Mellon seminar tours a changing, urbanized Amazon

A 10-day journey to cities in the Brazilian rainforest gave students a firsthand look at the complex conditions of urbanization in the Amazon. The field trip in March, part of the spring seminar Forest Cartographies, focused on issues of community, housing, resettlement, deforestation, political ecology, anthropology and archaeology.

Forest Cartographies is the fifth in a series of Mellon Seminars in Architecture, Urbanism and the Humanities, fostering intellectual exchange between arts, humanities, social sciences and design disciplines. Instructors Tao DuFour, architecture, and Bruno Bosteels, Romance studies, encouraged students to approach the class from their diverse disciplinary perspectives and interests.

“We wanted to keep the seminar very open and dialogical, and encourage cross-pollination of disciplines as students develop individual projects of their own design,” DuFour said.

Bosteels said he and DuFour “strove to open up a variety of debates organized around thematic clusters” including resource extraction economies “that have supported new left-wing governments in the region” and human ecology.

Organized into three segments, the trip provided insight into rainforest urbanization students had only considered theoretically.

“The scholarly readings and discussions we focused on in class were more deeply explored during our 10 days in the Amazon,” says Rachel Odhner, a doctoral candidate in the field of anthropology. “We had the opportunity to experience the concreteness of these debates and connect the texts and classroom experience to people’s realities.”

 

The first few days were spent in Manaus, capital of the state of Amazonas, where students attended lectures at Museu da Amazônia and were led by local architects on site visits around the city.

Alia Fierro, MRP ’16, saw firsthand and for the first time the subject of four years of research on social, economic and spatial impacts of Brazil’s federal housing program Minha Casa, Minha Vida. “To witness the scale of such mass, urban disconnect and desolation at the city’s peripheries, and see the physical ramifications of such a massive, one-size-fits-all urban housing policy was very impactful,” she said.

From Manaus, the group traveled to Santarém, a city at the confluence of the Tapajós and Amazon rivers. Archaeological excavations there have uncovered a soil type researchers believe reflects the historical basis of the Amazon’s biodiversity.

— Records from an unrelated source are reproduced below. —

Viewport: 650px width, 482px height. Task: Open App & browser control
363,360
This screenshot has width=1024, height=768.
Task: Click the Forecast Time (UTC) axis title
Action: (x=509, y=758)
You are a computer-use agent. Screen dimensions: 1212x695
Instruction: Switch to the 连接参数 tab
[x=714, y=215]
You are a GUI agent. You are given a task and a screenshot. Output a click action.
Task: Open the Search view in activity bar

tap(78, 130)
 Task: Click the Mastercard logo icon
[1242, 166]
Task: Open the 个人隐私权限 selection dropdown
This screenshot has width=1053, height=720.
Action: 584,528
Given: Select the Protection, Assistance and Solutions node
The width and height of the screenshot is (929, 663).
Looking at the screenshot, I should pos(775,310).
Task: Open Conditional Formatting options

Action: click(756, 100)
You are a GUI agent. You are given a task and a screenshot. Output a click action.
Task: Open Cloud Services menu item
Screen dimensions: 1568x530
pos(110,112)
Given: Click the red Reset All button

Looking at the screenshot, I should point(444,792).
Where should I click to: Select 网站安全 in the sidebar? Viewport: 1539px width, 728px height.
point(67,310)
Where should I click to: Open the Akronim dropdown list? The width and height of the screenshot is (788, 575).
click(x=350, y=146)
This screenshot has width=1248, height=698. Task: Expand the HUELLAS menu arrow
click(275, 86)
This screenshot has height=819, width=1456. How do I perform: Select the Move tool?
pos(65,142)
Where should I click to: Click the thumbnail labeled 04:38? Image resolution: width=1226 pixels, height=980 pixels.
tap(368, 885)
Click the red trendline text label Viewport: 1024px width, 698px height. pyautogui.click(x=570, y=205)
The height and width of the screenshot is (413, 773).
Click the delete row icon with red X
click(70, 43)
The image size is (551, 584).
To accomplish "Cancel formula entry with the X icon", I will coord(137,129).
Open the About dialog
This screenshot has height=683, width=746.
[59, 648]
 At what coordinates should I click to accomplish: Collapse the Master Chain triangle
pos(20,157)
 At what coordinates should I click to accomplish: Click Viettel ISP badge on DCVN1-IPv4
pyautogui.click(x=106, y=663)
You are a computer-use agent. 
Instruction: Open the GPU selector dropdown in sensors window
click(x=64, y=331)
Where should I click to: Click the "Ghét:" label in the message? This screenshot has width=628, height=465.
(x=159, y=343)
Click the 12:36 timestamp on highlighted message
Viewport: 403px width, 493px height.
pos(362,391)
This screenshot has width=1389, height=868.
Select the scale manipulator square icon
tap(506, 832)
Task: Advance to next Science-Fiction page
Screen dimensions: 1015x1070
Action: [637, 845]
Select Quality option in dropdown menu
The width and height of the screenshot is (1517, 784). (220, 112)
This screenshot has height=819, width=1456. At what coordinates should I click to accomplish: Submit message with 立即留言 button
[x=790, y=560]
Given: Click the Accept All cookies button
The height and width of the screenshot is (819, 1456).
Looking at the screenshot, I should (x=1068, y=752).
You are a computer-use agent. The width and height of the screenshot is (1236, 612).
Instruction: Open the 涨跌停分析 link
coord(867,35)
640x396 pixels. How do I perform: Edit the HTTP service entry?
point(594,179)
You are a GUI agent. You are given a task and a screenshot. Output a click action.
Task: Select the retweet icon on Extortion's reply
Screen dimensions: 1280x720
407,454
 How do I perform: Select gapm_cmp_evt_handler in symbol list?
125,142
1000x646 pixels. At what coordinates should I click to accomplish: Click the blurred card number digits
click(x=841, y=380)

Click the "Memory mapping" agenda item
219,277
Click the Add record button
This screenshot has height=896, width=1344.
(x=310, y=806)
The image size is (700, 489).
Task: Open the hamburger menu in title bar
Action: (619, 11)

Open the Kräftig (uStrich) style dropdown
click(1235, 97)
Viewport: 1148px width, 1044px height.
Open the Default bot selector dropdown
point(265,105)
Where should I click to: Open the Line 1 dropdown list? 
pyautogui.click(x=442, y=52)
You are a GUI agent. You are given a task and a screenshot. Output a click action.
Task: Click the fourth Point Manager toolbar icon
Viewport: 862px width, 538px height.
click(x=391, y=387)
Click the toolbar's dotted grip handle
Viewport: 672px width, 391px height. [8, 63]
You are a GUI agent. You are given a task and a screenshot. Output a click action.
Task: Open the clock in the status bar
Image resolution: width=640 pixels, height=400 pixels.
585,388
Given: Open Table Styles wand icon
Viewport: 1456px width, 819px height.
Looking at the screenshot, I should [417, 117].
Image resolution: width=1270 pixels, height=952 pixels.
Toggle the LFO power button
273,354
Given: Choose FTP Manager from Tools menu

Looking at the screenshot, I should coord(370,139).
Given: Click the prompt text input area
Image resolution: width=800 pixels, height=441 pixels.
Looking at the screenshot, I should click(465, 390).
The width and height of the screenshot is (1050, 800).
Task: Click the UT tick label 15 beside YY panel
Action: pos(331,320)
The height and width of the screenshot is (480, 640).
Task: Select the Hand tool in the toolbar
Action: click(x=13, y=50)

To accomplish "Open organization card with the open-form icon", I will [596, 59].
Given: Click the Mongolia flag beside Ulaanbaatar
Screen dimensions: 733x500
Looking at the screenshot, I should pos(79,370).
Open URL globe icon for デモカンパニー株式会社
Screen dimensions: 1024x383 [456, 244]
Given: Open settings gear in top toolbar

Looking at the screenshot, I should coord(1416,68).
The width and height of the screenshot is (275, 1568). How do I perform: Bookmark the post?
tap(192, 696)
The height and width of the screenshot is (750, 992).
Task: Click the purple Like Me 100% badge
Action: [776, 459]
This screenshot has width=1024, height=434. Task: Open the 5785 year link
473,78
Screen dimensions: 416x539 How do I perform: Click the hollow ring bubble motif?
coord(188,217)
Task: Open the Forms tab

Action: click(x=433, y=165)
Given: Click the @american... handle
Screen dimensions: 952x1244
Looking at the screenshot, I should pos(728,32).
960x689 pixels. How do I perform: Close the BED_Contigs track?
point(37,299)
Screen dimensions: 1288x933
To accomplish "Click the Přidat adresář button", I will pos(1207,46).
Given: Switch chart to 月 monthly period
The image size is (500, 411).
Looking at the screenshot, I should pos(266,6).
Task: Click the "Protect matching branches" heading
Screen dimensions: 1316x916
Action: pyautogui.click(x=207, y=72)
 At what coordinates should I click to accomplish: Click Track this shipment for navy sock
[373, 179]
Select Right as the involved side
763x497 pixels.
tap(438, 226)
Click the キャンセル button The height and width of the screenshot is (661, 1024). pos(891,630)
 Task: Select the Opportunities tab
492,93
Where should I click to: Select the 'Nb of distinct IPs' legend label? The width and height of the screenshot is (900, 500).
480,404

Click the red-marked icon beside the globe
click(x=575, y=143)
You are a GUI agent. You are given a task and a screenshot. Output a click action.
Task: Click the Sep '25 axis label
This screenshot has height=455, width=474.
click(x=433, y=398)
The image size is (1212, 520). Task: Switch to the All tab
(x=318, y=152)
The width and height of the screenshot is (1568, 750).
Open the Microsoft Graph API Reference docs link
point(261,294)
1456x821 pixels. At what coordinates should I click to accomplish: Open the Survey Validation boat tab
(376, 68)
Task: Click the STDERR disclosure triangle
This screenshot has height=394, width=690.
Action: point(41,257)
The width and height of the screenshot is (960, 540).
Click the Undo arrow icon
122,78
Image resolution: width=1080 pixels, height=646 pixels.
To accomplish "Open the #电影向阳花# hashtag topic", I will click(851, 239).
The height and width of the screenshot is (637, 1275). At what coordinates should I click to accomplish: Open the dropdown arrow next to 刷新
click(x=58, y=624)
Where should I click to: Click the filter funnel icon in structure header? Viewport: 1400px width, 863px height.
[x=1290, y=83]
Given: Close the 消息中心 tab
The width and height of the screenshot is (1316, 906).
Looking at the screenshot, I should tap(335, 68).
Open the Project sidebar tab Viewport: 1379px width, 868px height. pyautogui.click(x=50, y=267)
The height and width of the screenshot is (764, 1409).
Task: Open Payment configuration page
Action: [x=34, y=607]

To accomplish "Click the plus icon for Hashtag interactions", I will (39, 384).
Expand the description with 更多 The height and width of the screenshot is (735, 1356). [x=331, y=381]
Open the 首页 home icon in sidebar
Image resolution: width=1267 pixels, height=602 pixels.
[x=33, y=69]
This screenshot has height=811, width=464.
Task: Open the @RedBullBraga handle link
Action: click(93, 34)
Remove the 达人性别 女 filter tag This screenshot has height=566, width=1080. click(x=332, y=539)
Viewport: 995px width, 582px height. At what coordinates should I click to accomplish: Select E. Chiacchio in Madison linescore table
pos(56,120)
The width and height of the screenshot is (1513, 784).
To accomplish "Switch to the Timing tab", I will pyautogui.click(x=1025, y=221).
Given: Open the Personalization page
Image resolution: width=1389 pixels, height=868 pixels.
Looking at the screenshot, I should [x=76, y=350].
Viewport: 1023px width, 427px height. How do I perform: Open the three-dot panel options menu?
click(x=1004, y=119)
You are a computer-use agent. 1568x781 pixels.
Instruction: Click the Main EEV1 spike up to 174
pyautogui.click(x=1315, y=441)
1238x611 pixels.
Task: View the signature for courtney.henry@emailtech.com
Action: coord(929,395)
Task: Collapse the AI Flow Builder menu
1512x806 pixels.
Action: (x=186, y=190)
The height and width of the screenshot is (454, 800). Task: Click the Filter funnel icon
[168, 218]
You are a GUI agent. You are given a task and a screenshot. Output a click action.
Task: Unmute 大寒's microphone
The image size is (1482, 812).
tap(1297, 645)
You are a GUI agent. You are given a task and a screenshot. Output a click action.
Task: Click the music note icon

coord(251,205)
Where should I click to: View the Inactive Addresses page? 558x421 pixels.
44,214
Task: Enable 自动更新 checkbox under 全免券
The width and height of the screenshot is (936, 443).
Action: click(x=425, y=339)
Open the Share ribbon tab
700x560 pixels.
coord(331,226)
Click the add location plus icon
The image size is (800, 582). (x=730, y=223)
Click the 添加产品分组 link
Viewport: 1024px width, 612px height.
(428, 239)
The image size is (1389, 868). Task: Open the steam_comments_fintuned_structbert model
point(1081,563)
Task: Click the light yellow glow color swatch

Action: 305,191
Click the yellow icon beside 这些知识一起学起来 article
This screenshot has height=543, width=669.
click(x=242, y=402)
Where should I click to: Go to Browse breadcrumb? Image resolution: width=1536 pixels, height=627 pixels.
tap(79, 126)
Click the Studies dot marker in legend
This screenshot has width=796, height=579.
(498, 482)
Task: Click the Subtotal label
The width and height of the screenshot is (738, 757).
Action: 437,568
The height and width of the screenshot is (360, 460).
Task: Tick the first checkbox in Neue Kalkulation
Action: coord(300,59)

“It’s an anthropogenic forest, or what ethnobotanist William Balée [who also traveled with the group] calls a ‘cultural forest,’” DuFour said. “The work of Balée and his colleagues increasingly demonstrates that indigenous communities were able to cultivate the environment in a way that led to an increase in biodiversity.”

Archaeological sites in Santarém were a marked contrast to the planned city on the final leg of the trip – Altamira, which is growing exponentially with the construction of a major hydroelectric dam.

Odhner, whose research examines the politics of water scarcity and climate change, said: “Tracing the effects of the Belo Monte Dam project was the most thought-provoking – and also the most heartbreaking – aspect of the trip. Witnessing firsthand the ways in which this dam is impacting local social-ecological systems and transforming the surrounding landscape helps me to think theoretically about similar themes in my own work, and connect these local and regional changes to [global] questions.”

The group visited the construction site and a gridlike housing project for relocated residents, saw the flood-prone urban slums where displaced people were living, and met with residents, lawyers and other advocates opposing the project.

“The trip … also gave us the opportunity to interact with members of local communities who graciously and candidly described the everyday successes and struggles of their lives and work,” said Hannah Bahnmiller, MRP ’17.

The field trip also included students from the architecture studio Frontier Urbanities/Amazonia, taught by DuFour and visiting critic Paulo Tavares, whose work is focused on Amazonian urbanization.

This story first appeared in the Cornell Chronicle.